» Given task A:
Copy out the interview on media coverage from "Richard Landes, former" up to and including "describe the project?", renaming "film" as "documentary" wherever it occurs.
» Given task B:
Extend the interview on media coverage, picking up right after its final line.

───── Selected excerpt ─────

Richard Landes, former professor of history at Boston University, blogger, and long-time commentator on Middle East affairs, has just published a twenty-minute video, “Everyone Knows,” about media coverage of the Israeli-Palestinian conflict. Andrew Pessin, professor of philosophy at Connecticut College, interviews him about the film.
Can you describe the project?
The idea behind the project was that the video news media regularly make serious errors with their coverage of the Middle East, especially of the Arab-Israeli conflict, where they systematically run what is really Palestinian war propaganda as news—a form of what I like to call “lethal journalism.” A prime example of this dates way back to the infamous Al Durah affair in 2000, when reports of the alleged killing of a young Palestinian boy by IDF troops spread around the world as if factual, doing untold damage to Israel, to Palestinians who wanted peace, and to Jews worldwide. But the problem is ongoing, and to really get a sense of how bad mainstream media coverage is in general, you need to look at the long-term overview as well as the occasional howler. To that end I’ve been recording CNN International and BBC Global, among other sources, for almost a decade now.
What motivated you to put this video together at this time?
I have been tinkering with it for years while working on various other projects, but the astonishing media coverage of the notorious 2016 U.N. Security Council resolution permitted by President Obama and the subsequent John Kerry speech criticizing Israel was finally an irresistible target—the perfect combination of mindless pack journalism repeating simplistic Palestinian propaganda talking points, combined with reckless negligence in handling bona fide Israeli claims, and a complete failure to report what Palestinians actually and regularly say quite openly to each other in Arabic. Granted, it wasn’t the kind of open lethal journalism of the early aughts (e.g. Al Durah or the coverage of the alleged “Jenin massacre” in 2002) where the media ran terrible and dishonest Palestinian accusations as news, but rather a more insidious kind, in which they repeatedly hammer away with Palestinian misinformation as if “the whole world” agreed.
Who are you hoping to reach with the film?
Unfortunately I think too few people appreciate just how far off the path of accuracy and integrity allegedly “respected” reporters and networks are capable of straying. Mainstream journalists sometimes boast about “bearing witness” to their times; I, and I hope many others will, criticize them when they (all too often) bear false witness. To that end, I’m hoping to reach a wide variety of people with this film:
- Those concerned about media integrity in general, including the phenomenon of “fake news”

───── Stored records ─────

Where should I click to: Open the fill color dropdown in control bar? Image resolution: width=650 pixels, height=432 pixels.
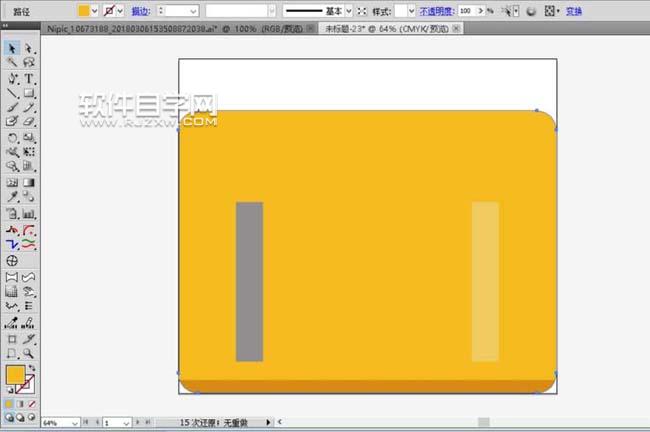96,10
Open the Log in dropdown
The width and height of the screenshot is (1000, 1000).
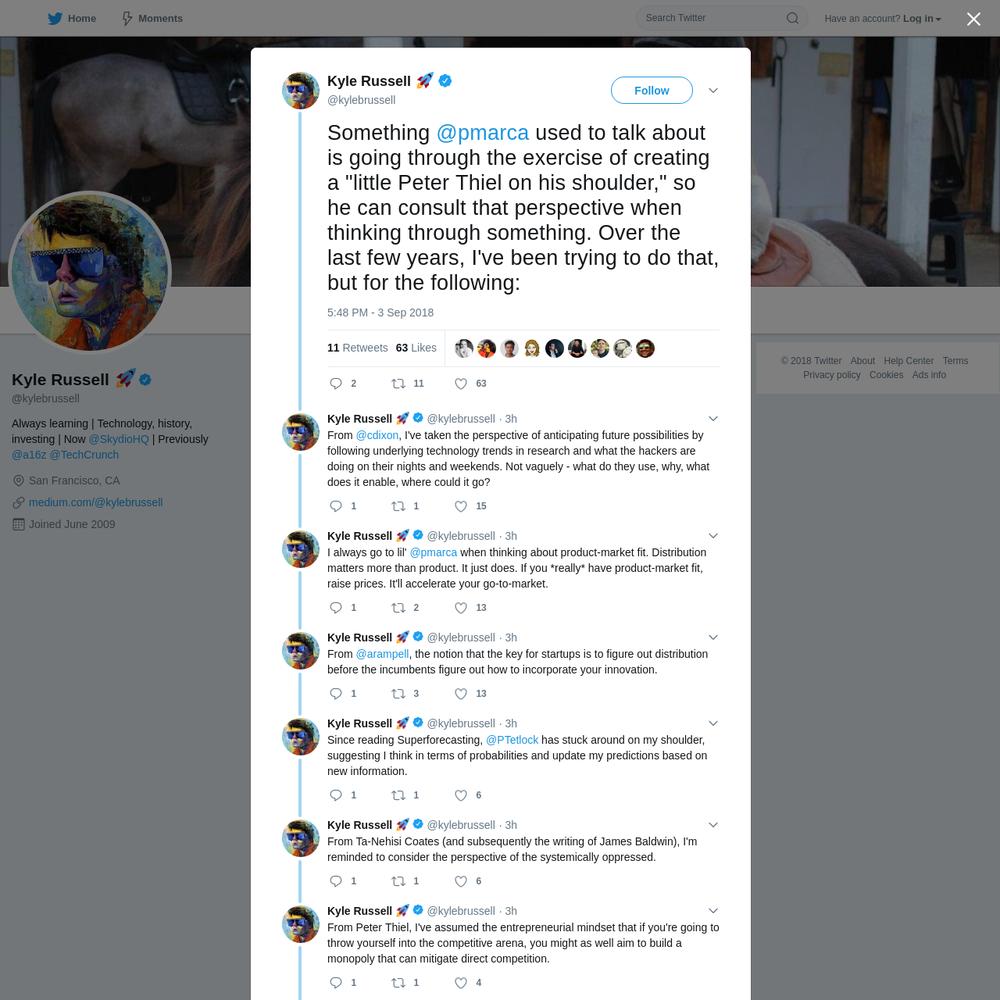coord(922,18)
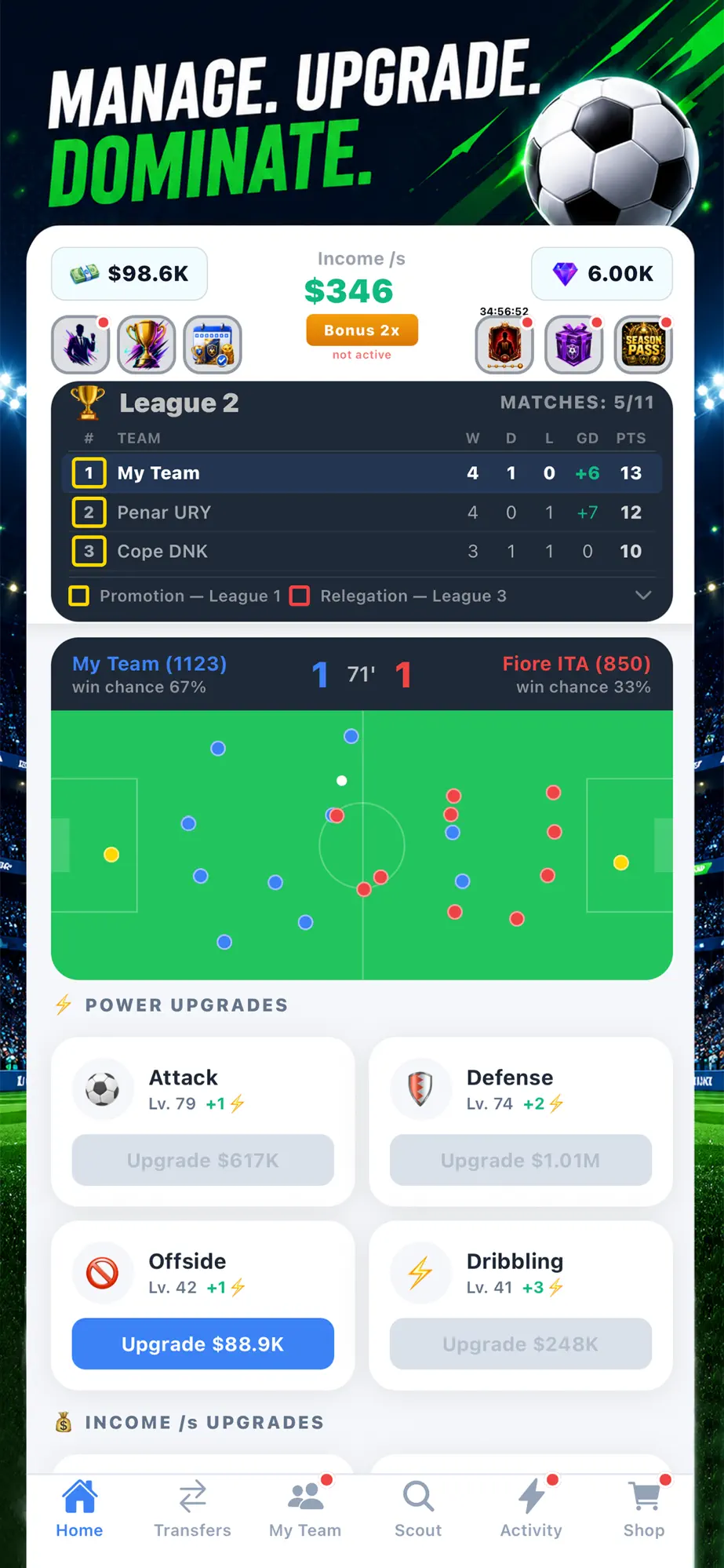Activate the Bonus 2x income boost
724x1568 pixels.
362,330
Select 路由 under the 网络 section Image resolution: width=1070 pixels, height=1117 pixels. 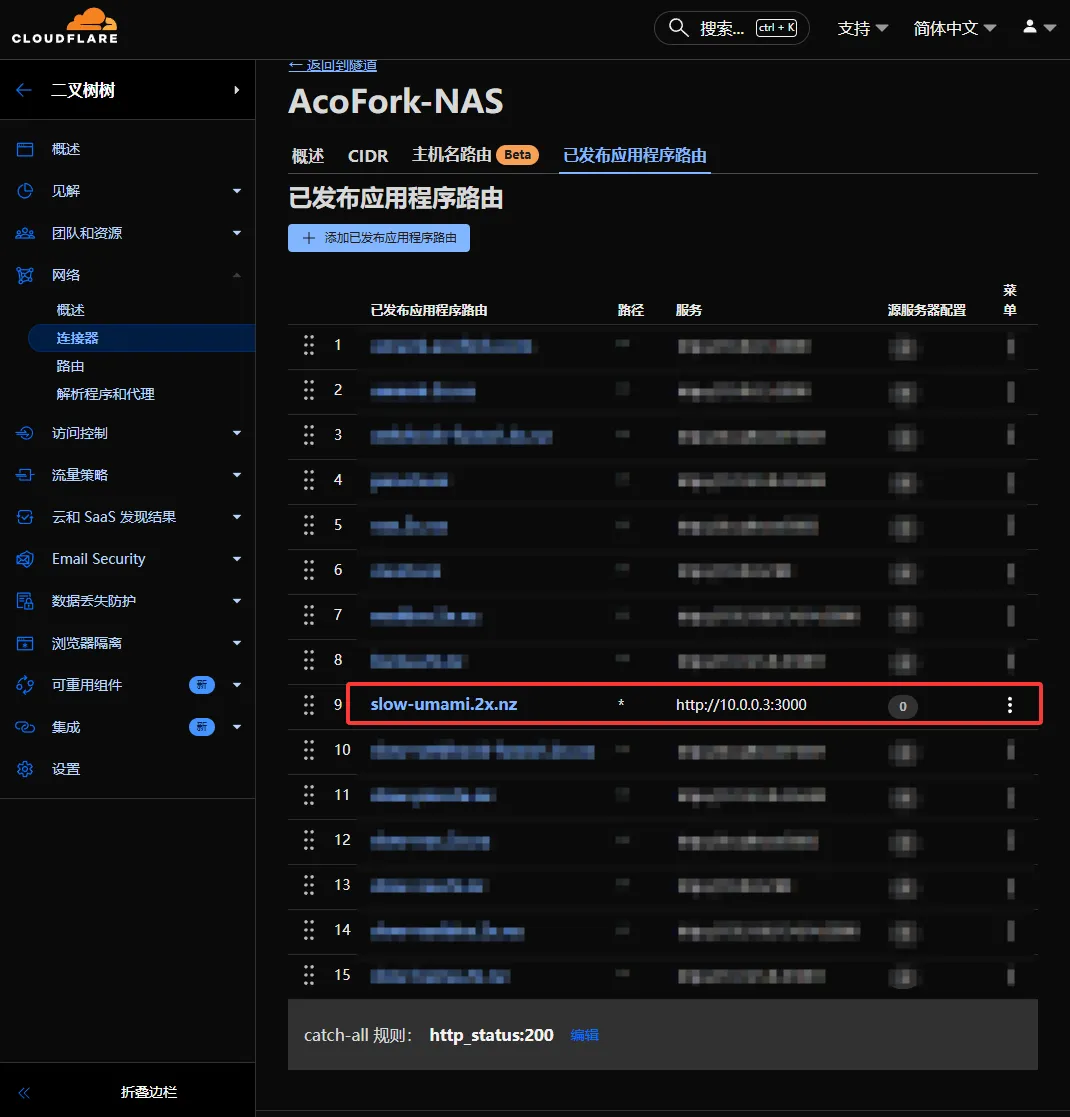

─────

» Written reply A:
Richard Landes, former professor of history at Boston University, blogger, and long-time commentator on Middle East affairs, has just published a twenty-minute video, “Everyone Knows,” about media coverage of the Israeli-Palestinian conflict. Andrew Pessin, professor of philosophy at Connecticut College, interviews him about the documentary.
Can you describe the project?

» Written reply B:
- Students of journalism and teachers/professors willing to discuss, even teach, a serious critique of current Middle East journalism in particular
- Reading and discussion groups who want to deal honestly with the Middle East
- Students on Western campuses who feel great sympathy for the Palestinian cause but who, due to media failures, fail to grasp just how extreme the true Palestinian perspective is
- Those individuals who are pro-Israel but who may still not realize not merely how bad the media situation is but how dangerous it is (for example in promoting global antisemitism)
- Anyone concerned about the possibility that “lethal journalism” that targets Israel may also be what I like to call “own-goal war journalism” (i.e. reporting your own enemy war propaganda as news), that targets the West in general
- Savvy independents in cyberspace who appreciate revelations of foolish hypocrisy
The trigger event for this video took place at the end of the Obama administration. Does it remain relevant under the new administration?
Well of course, when the administration changes as sharply as it has both in tone and substance, the media shifts gears. Instead of the mindless repetition of administration talking points that we see in my video, you can now expect wall to wall criticism, a sudden renewed interest in investigative journalism, and an extra effort to give the Palestinians the voice the new administration denies them. So, for example, we can expect the media’s doomsday predictions whenever a President or Vice President goes off the “everyone knows” script and actually puts pressure on the Palestinians rather than the Israelis, and a steady supply of “outside experts” to bolster the Obama administration’s moves and bewail the self-destructive behavior of the new administration. We can expect the pack journalists to magnify the indignation of the Palestinians and explain it as the understandable reaction to being mistreated and victimized. And most of all, we can expect the news media to continue to obsess on the Israeli settlements and continue their code of silence about the vitriolic hatred expressed daily by all manner of Palestinians. In short, the administration may have changed, but it’s ultimately the same pack journalism in play. The change of administration only makes the problem more visible.
What should viewers be watching for when they see the presentation of future news related to the U. S. embassy move?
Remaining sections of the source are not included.